I am sponsoring the following fasttrack for Shidokht Yadegari. It
introduces a new 'extended' VTOC API for storage in the 1-2TB capacity
range. The new API supports Solaris disk labeling in a way that is
compatible with current OBP boot code on sparc and is compatible with
current multi-OS MBR fdisk practice on x86. The proposed release
binding is micro/patch. Additional referenced material is in the case
directory.
-Chris
Template Version: @(#)sac_nextcase 1.66 04/17/08 SMI
This information is Copyright 2008 Sun Microsystems
1. Introduction
1.1. Project/Component Working Name:
Extended VTOC
1.2. Name of Document Author/Supplier:
Author: Shidokht Yadegari
1.3 Date of This Document:
20 May, 2008
4. Technical Description
4.1 Introduction
While a 64-bit Solaris kernel currently supports EFI (Extensible
Firmware Interface - Intel) GPT (GUID Partition Table) labeled
disks larger than 1TB [1, 7], current boot code does not support
GPT. The current Sun disk label limits the size of a bootable disk
to less than 1TB.
A Sun disk label separates private on-disk data from the public
API. To support booting from disks in the 1TB-2TB size range while
the long term GPT boot solution is being resolved, this case
proposes taking advantage of the private/public separation. The
case proposes a minimal compatible modification to the private
on-disk 'struct dk_label' from SunOS_4.x [8] and a compatible
extension to the public VTOC API.
Even if GPT boot support was available for Solaris today, there is
still a need for Solaris to support the proposed extend VTOC on x86
machines since Windows and Linux depend on using non-GPT MBR fdisk
for disks less than 2TB (single disk with separate fdisk partitions
that boot different operating systems).
There is no current support for disks over 1TB on 32-bit kernels
[1]. This project does not propose any change in this respect.
This project requests patch release binding.
4.2 Solution Overview
The current 1TB 'dk_label' and VTOC limits originate from using
signed 32-bit values for the start and size of a slice.
This case changes the interpretation of the private on-disk values,
and controls exposure of these changes at the public API level to
quickly provide support for boot devices in the 1-2TB size range.
o For the on-disk 'dk_label', block address signed fields are
treated as unsigned. To prevent breakage of sparc OBP boot code,
which already treats block addresses as unsigned, no revision of
the on-disk format is proposed.
o For the VTOC API, the Solaris kernel code detects a 1TB-2TB disk
based on disk capacity and enforces correct API access. This
proposal covers
* A new 'extvtoc' structure, where the extended VTOC is identical
to the current VTOC with the following exceptions:
o Extended VTOC uses the size-invariant 64-bit 'diskaddr_t' to
represent disk block addresses.

------------------------

→ **Your assignment**
Reproduce the passage of the Extended VTOC proposal above, starting with "This case changes" and going on through "1-2TB size range.".

→ **Data shown**
------------------------

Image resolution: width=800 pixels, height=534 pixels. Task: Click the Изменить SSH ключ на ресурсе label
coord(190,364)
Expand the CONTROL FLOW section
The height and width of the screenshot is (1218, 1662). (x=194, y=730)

------------------------

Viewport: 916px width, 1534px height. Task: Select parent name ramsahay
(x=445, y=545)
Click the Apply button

------------------------

→ **Result for this exercise**
This case changes the interpretation of the private on-disk values,
and controls exposure of these changes at the public API level to
quickly provide support for boot devices in the 1-2TB size range.